Of course FFXIII...I hope it makes up for the major disappointment that was FFXII. And you guys do know they're remaking SILENT HILL!!!!!! EXCITING!!!!! So looking forward to having Harry back alive on my tv screen :yes Then there's God of War 3, Bayonetta, etc....


----------



## kenny87 (Feb 22, 2009)

> And you guys do know they're remaking SILENT HILL!!!!!! EXCITING!!!!!


Nope, didn't know it, and yes it is very exciting.

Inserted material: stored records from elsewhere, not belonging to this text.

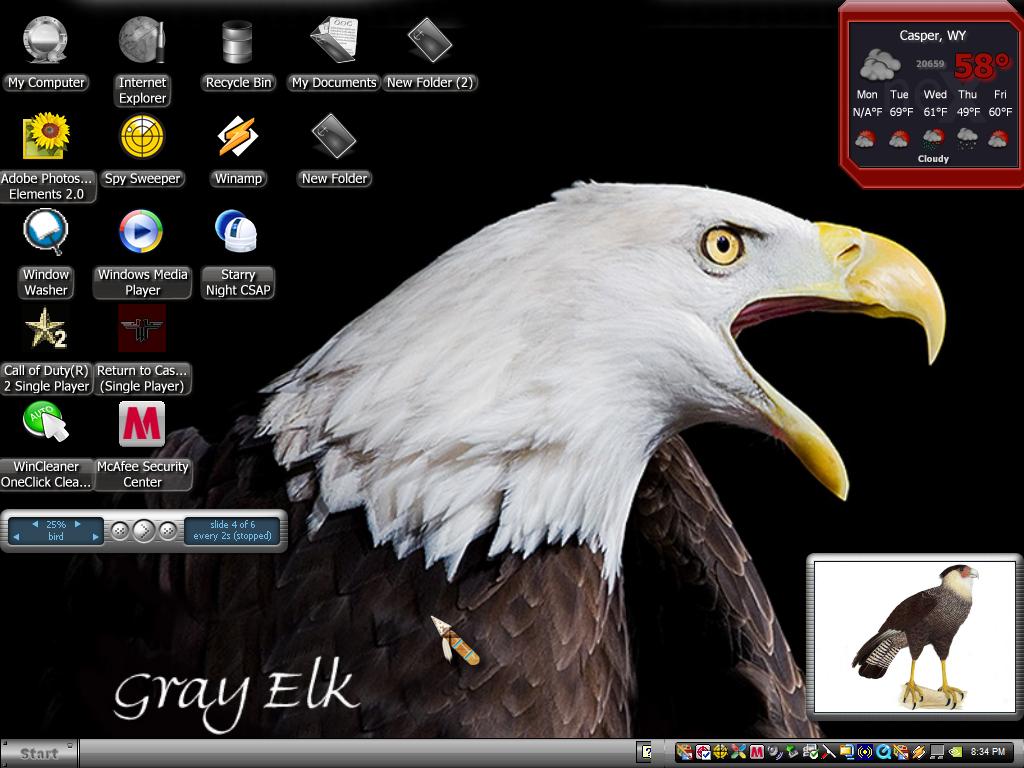Switch to previous album before bird
The image size is (1024, 768).
tap(16, 537)
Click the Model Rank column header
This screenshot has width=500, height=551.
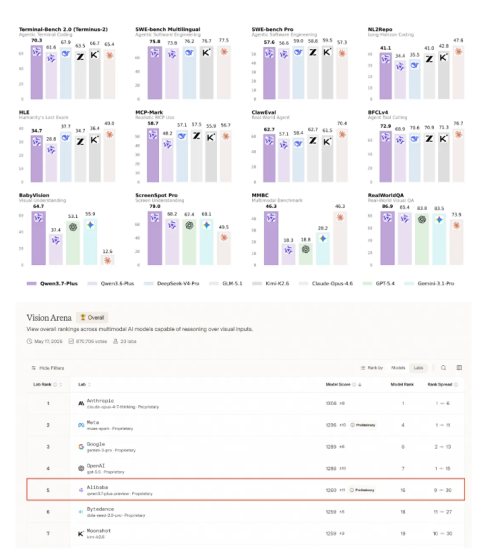tap(402, 384)
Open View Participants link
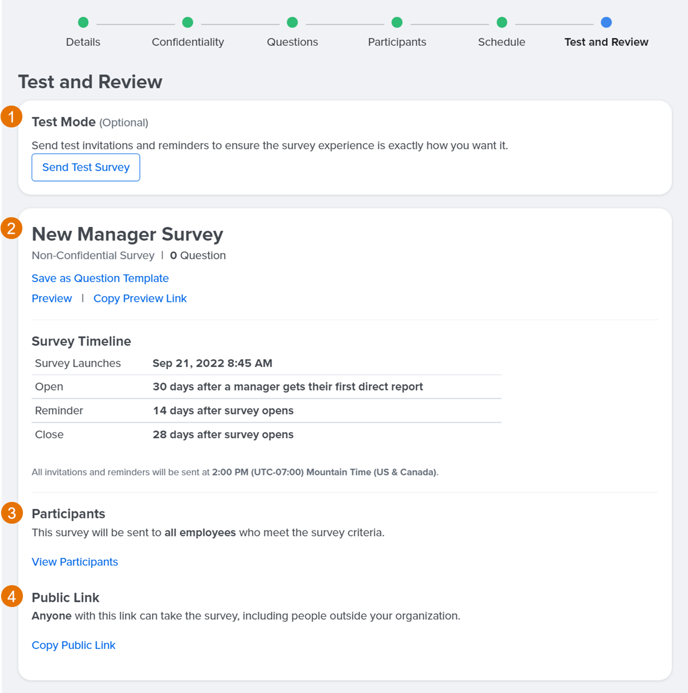Image resolution: width=688 pixels, height=693 pixels. [75, 562]
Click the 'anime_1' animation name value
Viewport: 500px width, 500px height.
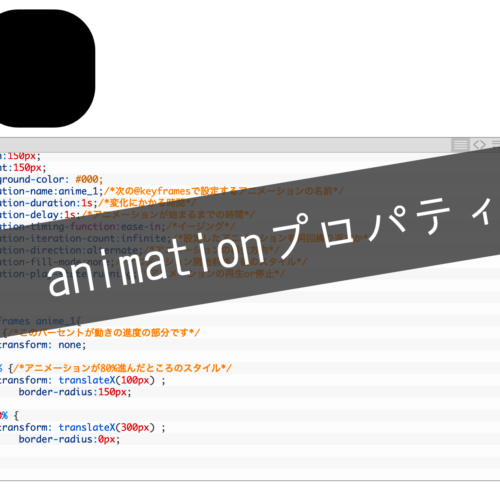pos(78,191)
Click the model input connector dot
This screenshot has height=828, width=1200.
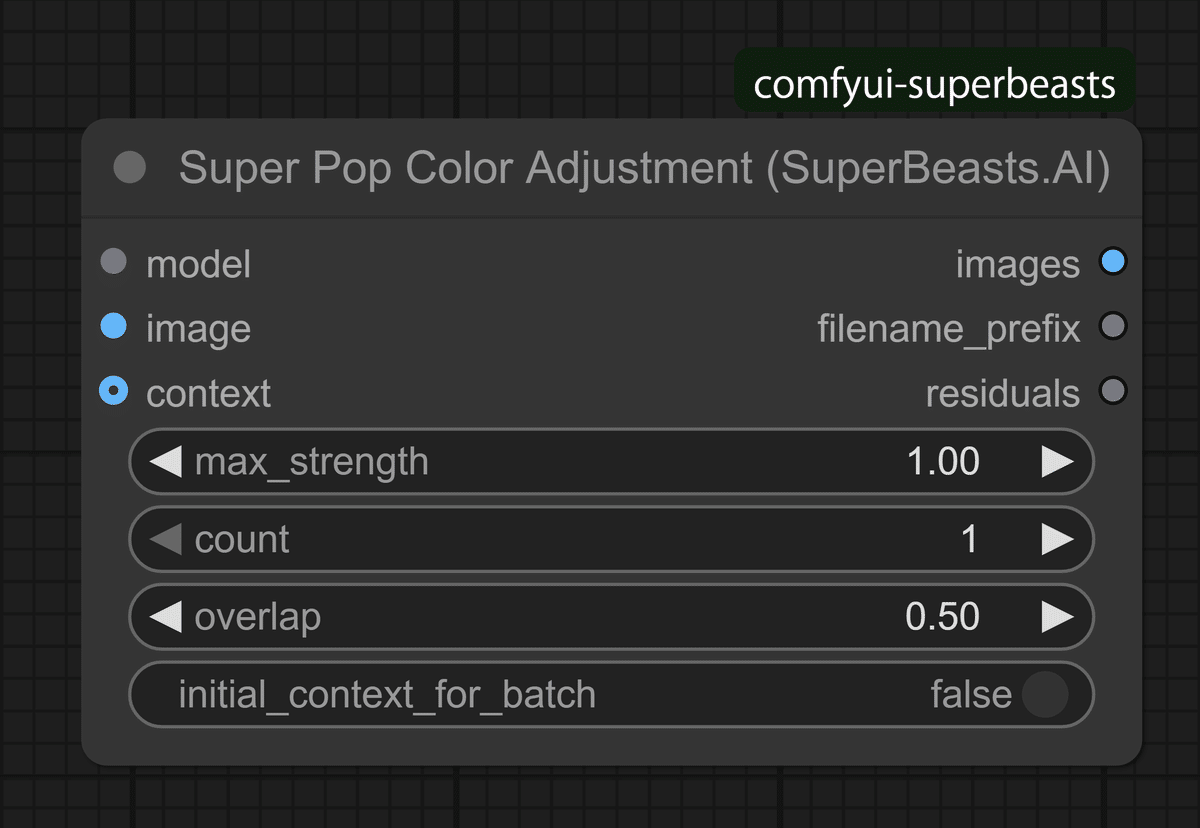(113, 262)
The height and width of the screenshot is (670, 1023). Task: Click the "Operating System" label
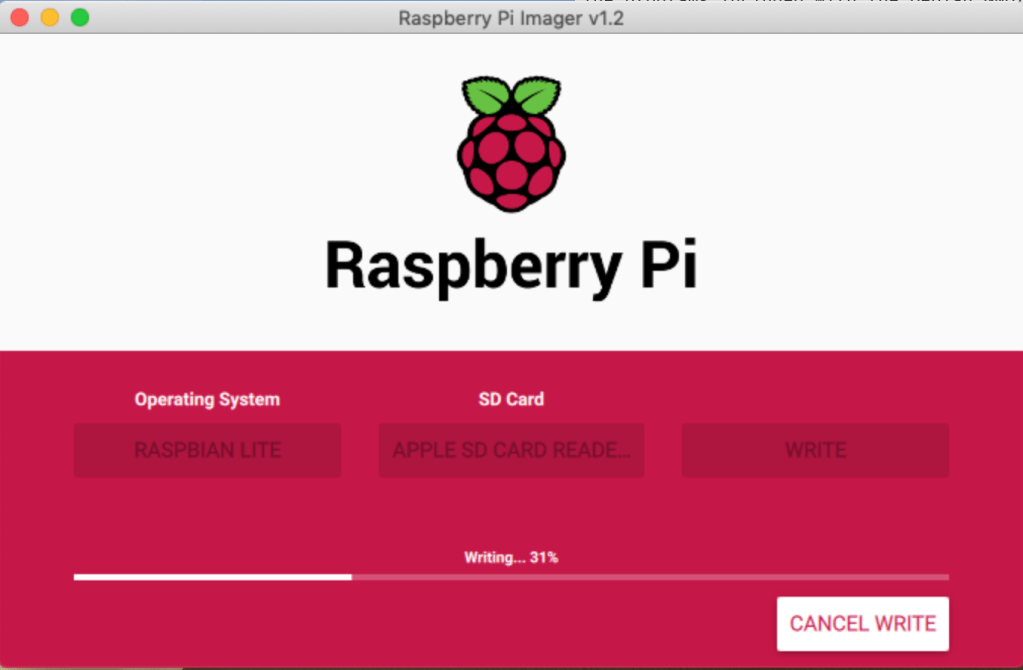pos(207,399)
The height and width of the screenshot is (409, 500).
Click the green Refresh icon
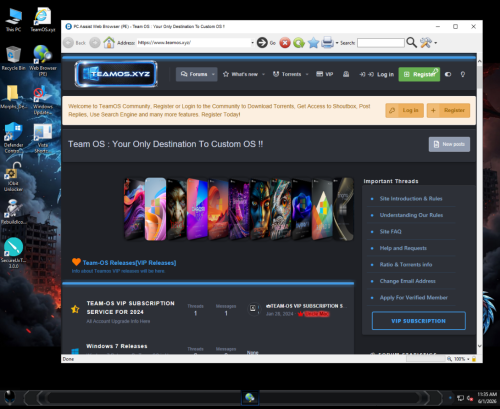[x=299, y=43]
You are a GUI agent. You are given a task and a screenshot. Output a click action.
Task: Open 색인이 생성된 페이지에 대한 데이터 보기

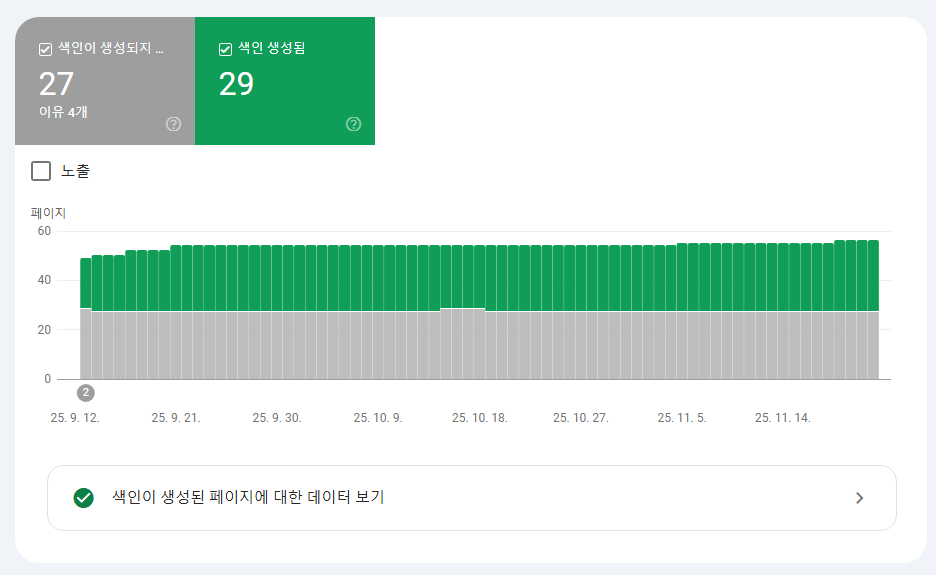click(x=248, y=497)
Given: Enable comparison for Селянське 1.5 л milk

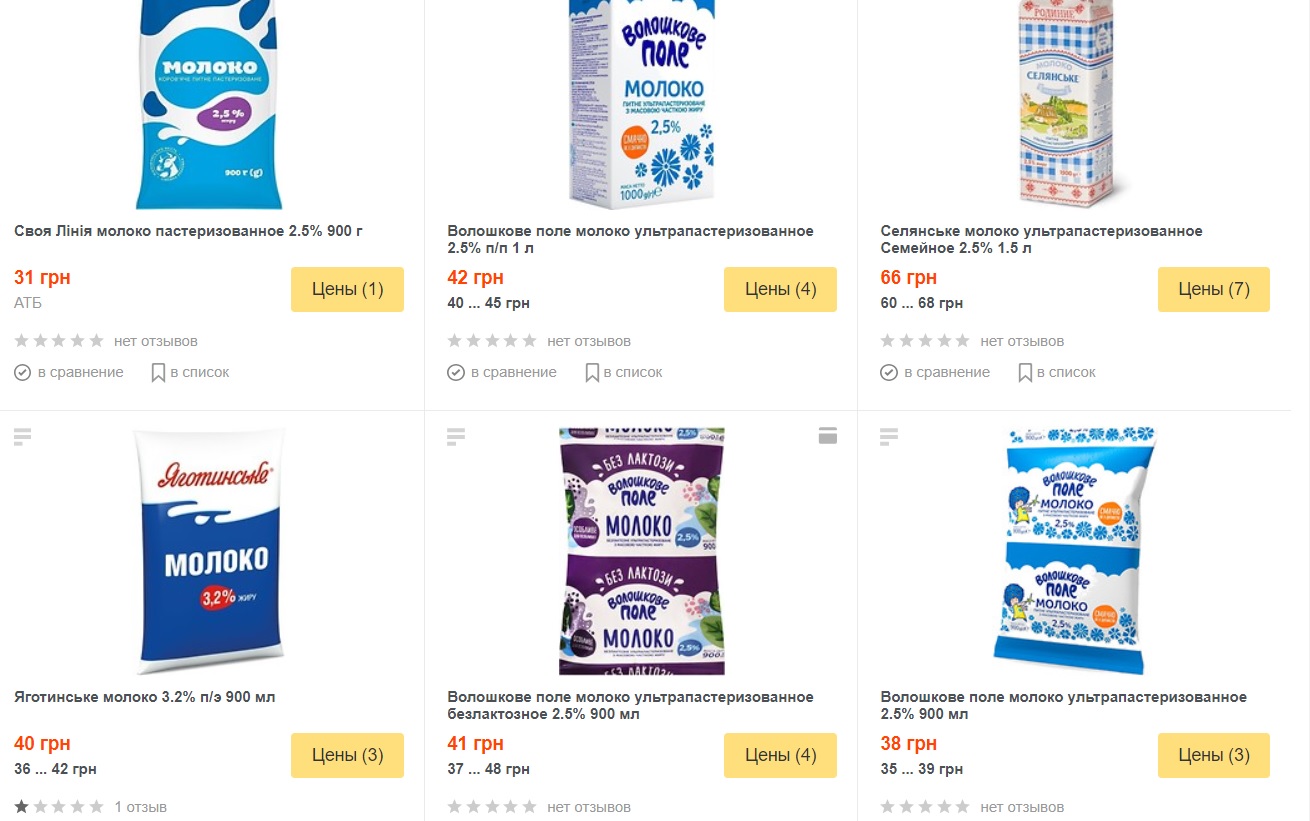Looking at the screenshot, I should [x=935, y=372].
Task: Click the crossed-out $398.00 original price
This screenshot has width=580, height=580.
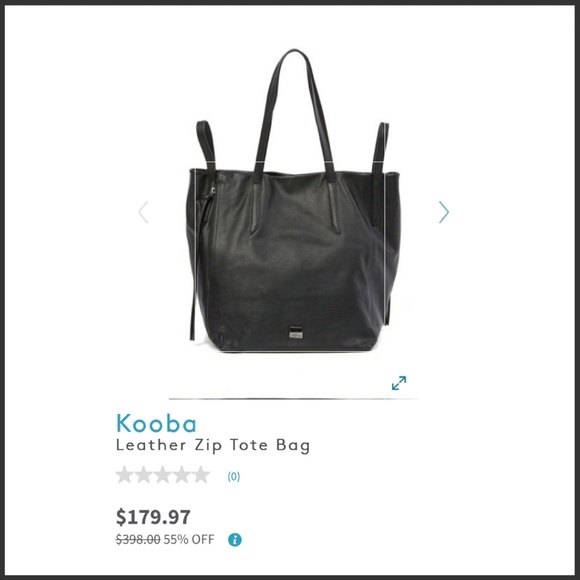Action: pyautogui.click(x=138, y=540)
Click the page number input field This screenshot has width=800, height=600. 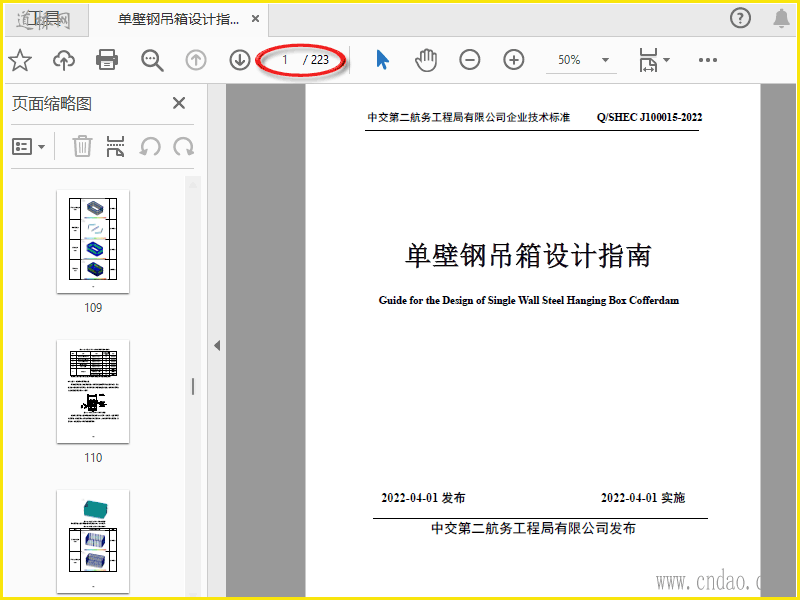point(285,60)
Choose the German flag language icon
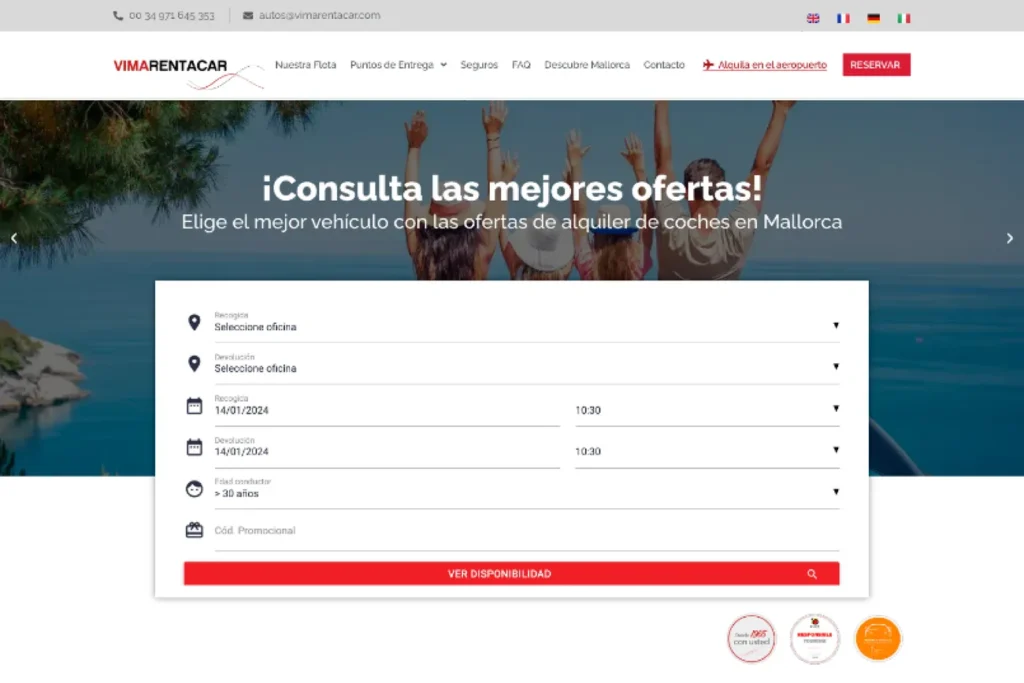 [x=873, y=18]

I just checked, thank god its not handheld systems only, I have really hated the facted that most remakes of older games are just put on ds or psp. Just can't get the same experience as on a console.


----------



## Meee (Oct 24, 2005)

Suddenly looking forward to Borderlands (on PC, pre-ordered). Planning to play it co-op with someone, hoping it'll be awesome


----------



## zomgz (Aug 17, 2009)

Guild Wars 2, and Mount & Blade expansion for multiplayer =D
=]


----------



## njodis (Nov 8, 2006)

This game... definitely.


----------



## Meee (Oct 24, 2005)

wtf, lol.


----------



## illlaymedown (Oct 6, 2009)

kenny87 said:


> Nope, didn't know it, and yes it is very exciting.
> 
> I just checked, thank god its not handheld systems only, I have really hated the facted that most remakes of older games are just put on ds or psp. Just can't get the same experience as on a console.


Yeah, it's spose to be on PS2 actually and a couple others...it's called Shattered Memories and they are slightly changing the story from what I hear and taking out combat, making it more avoidance...plus making it more choice orientated. I'm shocked nobody else seemed to be excited about it. I wish they'd remake the movie to be more like the game. Silent Hill is my horror series of choice


----------



## Scrub-Zero (Feb 9, 2004)

njodis said:


> This game... definitely.


Dead or alive 1...after you pop in an acid tablet :lol



Meee said:


> Suddenly looking forward to Borderlands (on PC, pre-ordered). Planning to play it co-op with someone, hoping it'll be awesome


I hope i can run this game. I'm not a huge cell shading fan, though, but i'll give this one a try for sure.


----------



## scooby (Jun 24, 2009)

I'm trying to figure out whether to buy Borderlands on xbox or PC, but I am definitely going to buy it.


----------



## duskyy (Oct 23, 2009)

Modern Warfare 2
Borderlands
Mass Effect 2
Alan Wake
Left 4 Dead 2
S.T.A.L.K.E.R. 2

gah, I need a job.


----------



## quietgal (Oct 18, 2007)

zomgz said:


> Guild Wars 2, and Mount & Blade expansion for multiplayer =D
> =]


Wow that looks amazing.

I loved the first Guild Wars but I came in rather late to the game and never really got into the expansions.


----------



## Prakas (Aug 26, 2009)

modern warfare 2


----------



## Lateralus (Oct 28, 2007)

Modern Warfare 2
Half-Life Episode 3 if they ever make it
Max Payne 3, although it doesn't look like it will be as good as the other two.


----------



## sabueed (May 8, 2008)

God of War 3, Final Fantasy XIII, Gran Turismo 5, The Last Guardian, and Bioshock 2


----------



## Dempsey (Jun 27, 2009)

Starcraft 2. Will probably be disappointed by reviews.
AvP3 and Aliens: Coloniel marines. Come on, one of these has to be at least decent. It's been like 8 years since AvP2.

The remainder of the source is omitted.